Your objective:
An exact, complete copy of the data that follows is needed.

-------

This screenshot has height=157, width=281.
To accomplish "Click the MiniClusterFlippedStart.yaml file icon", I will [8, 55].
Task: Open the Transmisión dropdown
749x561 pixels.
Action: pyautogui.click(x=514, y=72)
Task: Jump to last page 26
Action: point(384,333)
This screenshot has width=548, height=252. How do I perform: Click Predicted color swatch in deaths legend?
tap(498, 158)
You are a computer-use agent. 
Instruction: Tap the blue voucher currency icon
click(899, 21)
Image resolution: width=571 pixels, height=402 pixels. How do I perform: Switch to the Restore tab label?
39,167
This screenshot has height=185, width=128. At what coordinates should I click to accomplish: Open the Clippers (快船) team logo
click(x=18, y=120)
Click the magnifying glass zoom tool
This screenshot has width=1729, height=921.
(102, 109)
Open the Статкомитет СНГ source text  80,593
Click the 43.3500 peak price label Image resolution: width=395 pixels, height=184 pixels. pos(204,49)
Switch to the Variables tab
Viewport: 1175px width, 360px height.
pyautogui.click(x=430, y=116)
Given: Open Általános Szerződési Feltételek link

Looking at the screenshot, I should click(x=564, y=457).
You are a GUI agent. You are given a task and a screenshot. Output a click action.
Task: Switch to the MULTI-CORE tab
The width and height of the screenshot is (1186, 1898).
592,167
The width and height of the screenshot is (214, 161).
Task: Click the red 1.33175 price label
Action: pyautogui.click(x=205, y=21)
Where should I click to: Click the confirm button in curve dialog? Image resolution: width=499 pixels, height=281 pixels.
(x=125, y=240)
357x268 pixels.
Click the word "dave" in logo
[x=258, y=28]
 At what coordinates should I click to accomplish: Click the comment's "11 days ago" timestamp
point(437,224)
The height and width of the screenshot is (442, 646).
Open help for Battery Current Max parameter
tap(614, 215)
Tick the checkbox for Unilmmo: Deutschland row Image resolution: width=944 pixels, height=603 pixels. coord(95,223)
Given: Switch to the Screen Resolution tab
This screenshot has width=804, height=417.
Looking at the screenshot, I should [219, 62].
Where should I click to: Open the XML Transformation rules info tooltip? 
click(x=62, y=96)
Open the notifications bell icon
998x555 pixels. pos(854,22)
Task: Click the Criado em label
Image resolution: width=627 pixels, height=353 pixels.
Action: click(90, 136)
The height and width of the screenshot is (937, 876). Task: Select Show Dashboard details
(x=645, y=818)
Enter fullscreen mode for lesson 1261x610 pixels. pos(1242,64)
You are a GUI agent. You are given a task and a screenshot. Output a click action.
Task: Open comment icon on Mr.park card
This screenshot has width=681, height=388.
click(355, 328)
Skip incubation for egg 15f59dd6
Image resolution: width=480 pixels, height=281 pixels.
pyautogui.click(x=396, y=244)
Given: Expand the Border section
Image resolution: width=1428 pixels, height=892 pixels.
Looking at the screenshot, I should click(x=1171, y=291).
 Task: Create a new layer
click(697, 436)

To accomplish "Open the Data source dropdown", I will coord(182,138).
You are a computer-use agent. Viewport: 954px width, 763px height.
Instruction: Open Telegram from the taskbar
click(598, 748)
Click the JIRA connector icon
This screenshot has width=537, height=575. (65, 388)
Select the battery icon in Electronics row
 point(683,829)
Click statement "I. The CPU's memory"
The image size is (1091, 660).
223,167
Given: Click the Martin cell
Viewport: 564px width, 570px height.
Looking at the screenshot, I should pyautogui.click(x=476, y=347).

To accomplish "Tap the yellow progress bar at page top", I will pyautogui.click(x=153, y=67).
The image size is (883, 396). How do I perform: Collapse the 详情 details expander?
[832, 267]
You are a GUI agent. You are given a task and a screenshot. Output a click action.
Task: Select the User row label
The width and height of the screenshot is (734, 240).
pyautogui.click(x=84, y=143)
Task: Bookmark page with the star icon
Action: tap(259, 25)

-------

Answer section:
This screenshot has height=157, width=281.
To accomplish "Click the MiniClusterFlippedStart.yaml file icon", I will [8, 55].
Task: Open the Transmisión dropdown
749x561 pixels.
Action: pyautogui.click(x=514, y=72)
Task: Jump to last page 26
Action: point(384,333)
This screenshot has width=548, height=252. How do I perform: Click Predicted color swatch in deaths legend?
tap(498, 158)
You are a computer-use agent. 
Instruction: Tap the blue voucher currency icon
click(899, 21)
Image resolution: width=571 pixels, height=402 pixels. How do I perform: Switch to the Restore tab label?
39,167
This screenshot has height=185, width=128. At what coordinates should I click to accomplish: Open the Clippers (快船) team logo
click(x=18, y=120)
Click the magnifying glass zoom tool
This screenshot has width=1729, height=921.
(102, 109)
Open the Статкомитет СНГ source text  80,593
Click the 43.3500 peak price label Image resolution: width=395 pixels, height=184 pixels. pos(204,49)
Switch to the Variables tab
Viewport: 1175px width, 360px height.
pyautogui.click(x=430, y=116)
Given: Open Általános Szerződési Feltételek link

Looking at the screenshot, I should click(x=564, y=457).
You are a GUI agent. You are given a task and a screenshot. Output a click action.
Task: Switch to the MULTI-CORE tab
The width and height of the screenshot is (1186, 1898).
592,167
The width and height of the screenshot is (214, 161).
Task: Click the red 1.33175 price label
Action: pyautogui.click(x=205, y=21)
Where should I click to: Click the confirm button in curve dialog? Image resolution: width=499 pixels, height=281 pixels.
(x=125, y=240)
357x268 pixels.
Click the word "dave" in logo
[x=258, y=28]
 At what coordinates should I click to accomplish: Click the comment's "11 days ago" timestamp
point(437,224)
The height and width of the screenshot is (442, 646).
Open help for Battery Current Max parameter
tap(614, 215)
Tick the checkbox for Unilmmo: Deutschland row Image resolution: width=944 pixels, height=603 pixels. coord(95,223)
Given: Switch to the Screen Resolution tab
This screenshot has width=804, height=417.
Looking at the screenshot, I should [219, 62].
Where should I click to: Open the XML Transformation rules info tooltip? 
click(x=62, y=96)
Open the notifications bell icon
998x555 pixels. pos(854,22)
Task: Click the Criado em label
Image resolution: width=627 pixels, height=353 pixels.
Action: click(90, 136)
The height and width of the screenshot is (937, 876). Task: Select Show Dashboard details
(x=645, y=818)
Enter fullscreen mode for lesson 1261x610 pixels. pos(1242,64)
You are a GUI agent. You are given a task and a screenshot. Output a click action.
Task: Open comment icon on Mr.park card
This screenshot has width=681, height=388.
click(355, 328)
Skip incubation for egg 15f59dd6
Image resolution: width=480 pixels, height=281 pixels.
pyautogui.click(x=396, y=244)
Given: Expand the Border section
Image resolution: width=1428 pixels, height=892 pixels.
Looking at the screenshot, I should click(x=1171, y=291).
 Task: Create a new layer
click(697, 436)

To accomplish "Open the Data source dropdown", I will coord(182,138).
You are a computer-use agent. Viewport: 954px width, 763px height.
Instruction: Open Telegram from the taskbar
click(598, 748)
Click the JIRA connector icon
This screenshot has width=537, height=575. (65, 388)
Select the battery icon in Electronics row
 point(683,829)
Click statement "I. The CPU's memory"
The image size is (1091, 660).
223,167
Given: Click the Martin cell
Viewport: 564px width, 570px height.
Looking at the screenshot, I should pyautogui.click(x=476, y=347).

To accomplish "Tap the yellow progress bar at page top", I will pyautogui.click(x=153, y=67).
The image size is (883, 396). How do I perform: Collapse the 详情 details expander?
[832, 267]
You are a GUI agent. You are given a task and a screenshot. Output a click action.
Task: Select the User row label
The width and height of the screenshot is (734, 240).
pyautogui.click(x=84, y=143)
Task: Bookmark page with the star icon
Action: tap(259, 25)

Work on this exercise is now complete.